Too often, chargeable time and client responsibilities take a priority, and many problems are addressed too late or are ignored until they must be dealt with in crisis mode. Ignoring tension often prompts people to start looking for other employment opportunities.

PAY FOR PERFORMANCE

Seniority and book of business are no longer criteria for compensation. According to Norton and Kaplan's Balanced Scorecard approach, the focus should be on four categories:

* Financial;

* Professional development (training/learning);

* Client satisfaction; and,

* Adherence to standards, policies and procedures.

What you measure is what you get, so be careful to integrate measurements with firm objectives. Profit is a result, not a core value, in any firm.

Culture is important

Every firm has a culture. Some are healthy, while others need to evolve for the firm to prosper. If your culture is hands-off, switching to a hands-on culture will require time, discussion and planning. Expect comments like:

* "Our work is technical."

* "We have professionals who don't need management."

* "We don't want to become a bureaucracy."
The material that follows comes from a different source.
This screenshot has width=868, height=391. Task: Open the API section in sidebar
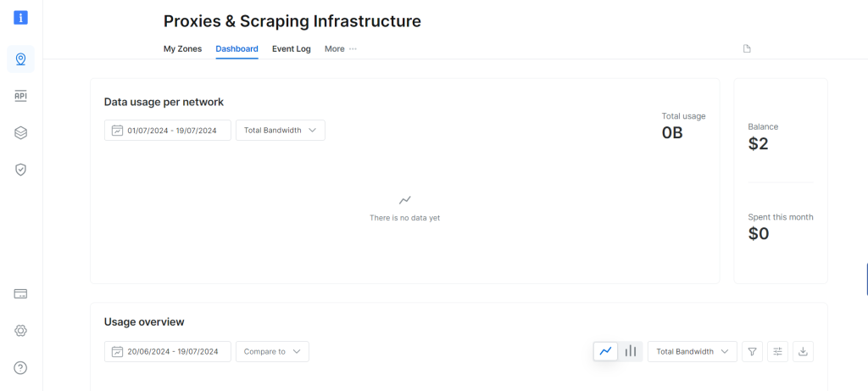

These comments are symptoms of people who do not want to be held accountable. Accountability starts at the top, and firm partners must make the critical decision to be managed by others. Only then can they discover their own unique abilities and manage others with discernment.

PERFORMANCE EVALUATION

Management requires a performance evaluation system. The 90-day game plan and accountability review are important components, but the most significant criteria of a good performance evaluation system are:

* Simplicity and precision;

* A focus on the future;

* Frequent communication; and,

* No-nonsense accountability.

CONCLUSION

Change is difficult for most people; therefore, it is necessary to explain your firm's new management and accountability strategy with rigor. Communication among partners, managers and staff is critical.

Don't expect complete buy-in. Develop a list of frequently asked questions and draft responses. Expect pushback, but be strong and continue to adjust and improve as your firm grows. Good management is about progress, not perfection.

Gary Boomer, CPA, is the president of Boomer Consulting, in Manhattan, Kan.